■沸騰の『行方不明展』の映像監督が手掛ける『フェイクドキュメンタリーQ』
話題沸騰中の前述の『行方不明展』の展示映像監督は、大人気YouTubeチャンネル『フェイクドキュメンタリーQ』を手掛ける寺内康太郎氏。
『フェイクドキュメンタリーQ』といえば、日本各地から寄せられた“いわくつき”の恐怖映像や、お蔵入りになったテレビ番組の取材映像などを「再編集しているという」設定で、多くのそうした動画が配信されている。
その、登録者数約30万人という人気チャンネル『フェイクドキュメンタリーQ』からの初の書籍『フェイクドキュメンタリーQ』が、7月25日に刊行された。
謎多いチャンネルの書籍化について、代表作に『禍あつめ』、『禍話』などがあるホラー作家のかぁなっき氏はこう語る。
「同書には複数のエピソードが盛り込まれているのですが、ぶっちゃけ、どれも水準以上でした。特に新作以外の作品は一歩間違えると不要な付け足しになるところを、書籍という媒体の強みを活かした、動画とは異なる不気味さの追求に成功している印象でした」
『フェイクドキュメンタリーQ』は、動画を観た者同士で互いの考察を披露し合うのも醍醐味のひとつだという。書籍版でも考察ファンにとって嬉しい要素が散りばめられているようだ。
「書籍の各所に散りばめられた12個の、“恐怖の扉”とも言えるQRコードを読み取り、考察をするという楽しみ方ができるんです。YouTubeチャンネルのファンにとっても、動画を見るだけでは得られないヒントが入手できるのではないでしょうか」(文芸誌編集者)

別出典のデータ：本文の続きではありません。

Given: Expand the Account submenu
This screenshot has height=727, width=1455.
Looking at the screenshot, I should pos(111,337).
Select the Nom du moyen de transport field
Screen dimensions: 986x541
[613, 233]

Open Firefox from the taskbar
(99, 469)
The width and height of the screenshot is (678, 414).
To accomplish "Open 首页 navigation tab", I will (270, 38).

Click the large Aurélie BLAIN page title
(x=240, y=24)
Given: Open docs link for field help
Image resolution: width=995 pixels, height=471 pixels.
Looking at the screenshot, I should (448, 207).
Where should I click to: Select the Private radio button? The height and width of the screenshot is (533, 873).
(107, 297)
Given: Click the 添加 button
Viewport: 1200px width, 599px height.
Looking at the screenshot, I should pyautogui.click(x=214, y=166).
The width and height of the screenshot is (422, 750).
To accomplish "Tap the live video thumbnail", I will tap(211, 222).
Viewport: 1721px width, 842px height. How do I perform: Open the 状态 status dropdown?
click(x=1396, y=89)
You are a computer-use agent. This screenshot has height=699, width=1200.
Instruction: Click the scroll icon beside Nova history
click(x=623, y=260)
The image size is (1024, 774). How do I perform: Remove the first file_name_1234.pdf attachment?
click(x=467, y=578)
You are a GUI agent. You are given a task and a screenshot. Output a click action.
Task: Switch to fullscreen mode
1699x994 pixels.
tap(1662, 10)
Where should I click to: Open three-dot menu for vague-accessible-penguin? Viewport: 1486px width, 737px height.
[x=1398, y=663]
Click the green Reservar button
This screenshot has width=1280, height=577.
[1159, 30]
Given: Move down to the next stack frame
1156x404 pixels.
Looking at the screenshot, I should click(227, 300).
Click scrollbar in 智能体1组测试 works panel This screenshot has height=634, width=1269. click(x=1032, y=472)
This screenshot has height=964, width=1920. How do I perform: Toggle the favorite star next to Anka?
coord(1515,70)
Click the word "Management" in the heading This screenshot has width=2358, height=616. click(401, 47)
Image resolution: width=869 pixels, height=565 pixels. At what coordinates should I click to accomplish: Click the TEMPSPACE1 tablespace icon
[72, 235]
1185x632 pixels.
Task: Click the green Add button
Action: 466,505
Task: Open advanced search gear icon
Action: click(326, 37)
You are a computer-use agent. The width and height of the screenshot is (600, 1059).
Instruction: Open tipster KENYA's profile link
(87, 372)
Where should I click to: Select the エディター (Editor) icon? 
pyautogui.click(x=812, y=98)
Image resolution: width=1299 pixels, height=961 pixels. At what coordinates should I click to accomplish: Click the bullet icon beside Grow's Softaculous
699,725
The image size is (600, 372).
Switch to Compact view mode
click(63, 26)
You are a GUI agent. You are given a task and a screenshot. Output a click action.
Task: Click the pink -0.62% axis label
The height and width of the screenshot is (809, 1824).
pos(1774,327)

考察がSNSでも沸騰し、書籍は発売後即重版。早くも累計5万5000部のヒットとなっているというが、前出のホラー作家・かぁなっき氏は、
「個人的に一番怖かったのは冒頭を飾る『エピソード1』。最後に出てくるビデオをうず高く積まれた遺影を見た時に“見てはいけないものを見た……”と感じましたね」
不気味な『行方不明展』に行き、不気味な動画を観て、不気味な本を読む――暑すぎる今夏は、不気味な世界に浸るものいいのかもしれない――。
かぁなっき
カクヨム等でホラー作品を執筆する作家。怪談ツイキャス「禍話」の語り部を務めるなどホラーに精通。代表作は『禍あつめ』『禍話』など。